- _EXCERPTED PASSAGE_
=====
My circuit is attached
I set the A side to 0V or 3.3V and the B side stays at 3state.
Hi,
How many channels to do you need?
If you purchase a TTL compatible buffer. You can just operate it at 5V supply and give it a 3.3V input. This will do up translation for you. Then you can just drive the LED with your buffer. Example device you can use is sn74lv4t125. More here at http://www.ti.com/logic-circuit/voltage-level-translation/unidirectional-voltage-translation/products.html
My concern is that you are using a physical switch. You will need some debounce circuitry.
https://training.ti.com/TLM-APP-DrivingLED?cu=1134826
https://training.ti.com/debounce-switch?cu=1134826
Some useful minute videos you can review.
Thanks!
-Karan
as I understand if I set one side of the TXB0106 to a specific logic level the other side follows it and I will not able to pull it to another. when I measure using a DVM or an oscilloscope at the 5V side I see any value from 0.5V to 4V and the value changes during the mesurment that looks like an output in neither "0" nor "1".
=====
- _DATA ENTRIES_
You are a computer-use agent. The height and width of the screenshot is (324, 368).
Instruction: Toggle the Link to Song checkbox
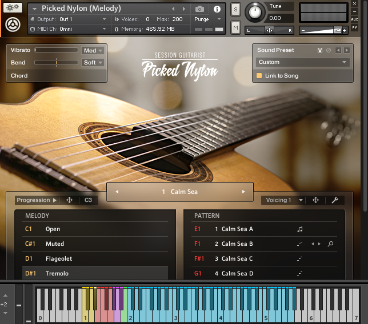coord(259,76)

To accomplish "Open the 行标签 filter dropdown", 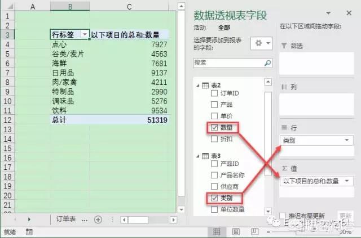I will (85, 35).
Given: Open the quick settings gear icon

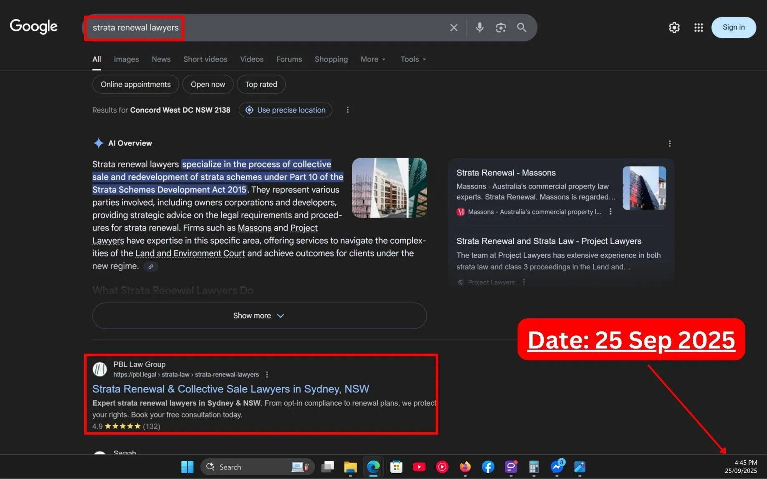Looking at the screenshot, I should pyautogui.click(x=674, y=28).
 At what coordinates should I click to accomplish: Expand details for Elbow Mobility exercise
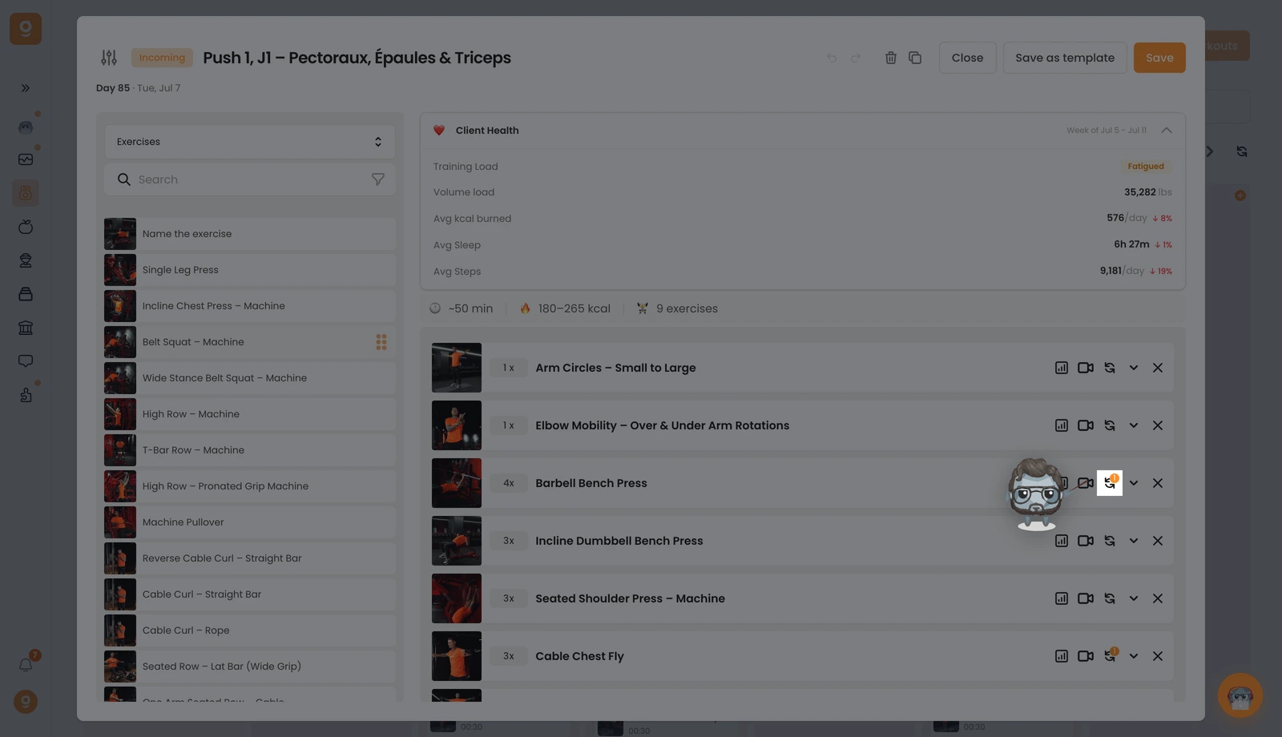pyautogui.click(x=1134, y=425)
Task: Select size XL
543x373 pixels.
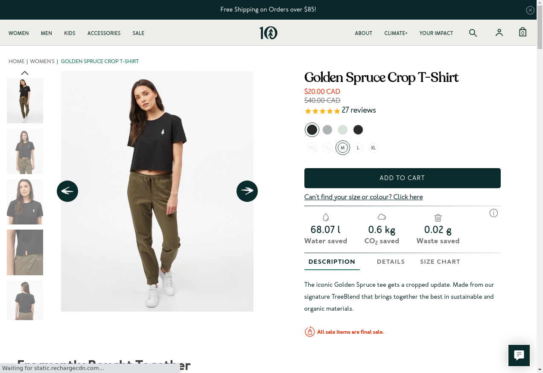Action: 373,148
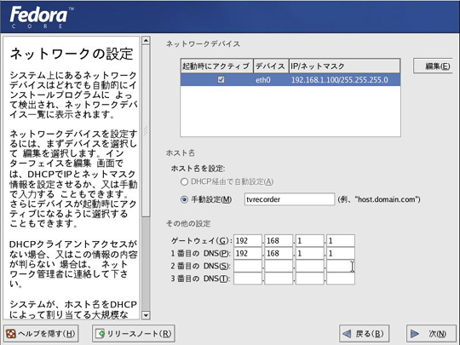Click IP/ネットマスク column header
460x345 pixels.
(x=344, y=66)
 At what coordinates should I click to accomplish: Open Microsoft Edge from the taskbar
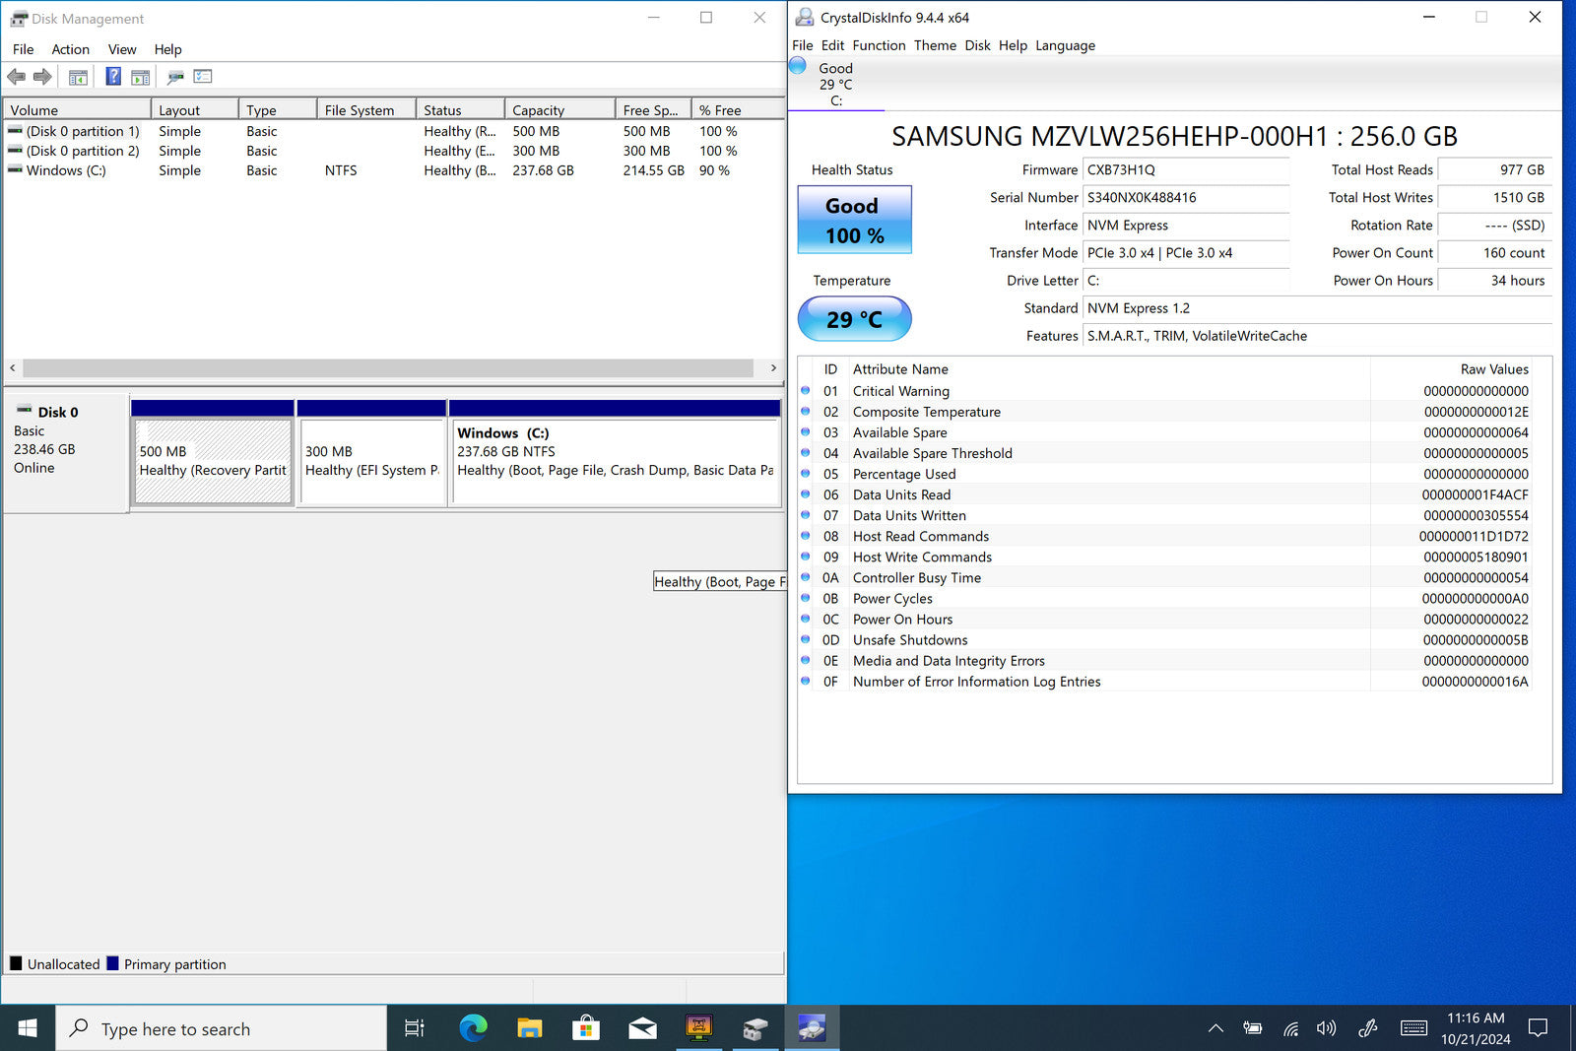474,1028
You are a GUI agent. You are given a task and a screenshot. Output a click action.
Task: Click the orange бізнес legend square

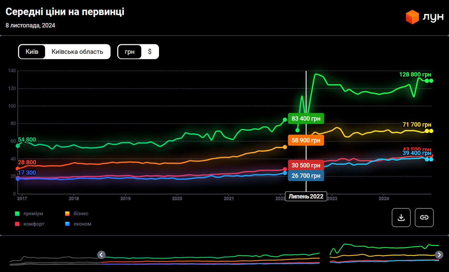[x=67, y=214]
=====
- _ACTIONS TO TAKE_
a – Answer these questions from the voltage-translation thread:
(i) Which example device does the reply suggest?
(ii) At what supply voltage does the reply say to operate the TTL-compatible buffer?
(iii) What range of values does the poster measure on the 5V side?
b – Carry the voltage-translation thread forward, picking up after its final sentence.

- _RESPONSES TO THE TASKS_
a –
(i) The sn74lv4t125.
(ii) A 5V supply.
(iii) Anywhere from 0.5V to 4V, changing during the measurement.

b –
This is just one side of the circuit the other side is translating from 5V logic to 3.3V.
also 3.3V logic can be any value above 1.6V as "1" but still be "0" for the 5V TTL logic.
The TXB output will be in the middle if there is a large DC load. It can oscillate if there is a capacitive or inductive load, such as long traces or cables.
Please show a readable schematic of your actual circuit, and tell us about the actual problem you're trying to solve.
To drive LEDs from a 3.3 V signal, you can simply open-drain buffers like the SN74LVC07A.
To convert 5 V signals to 3.3 V, you can simply use some buffers with overvoltage-tolerant inputs.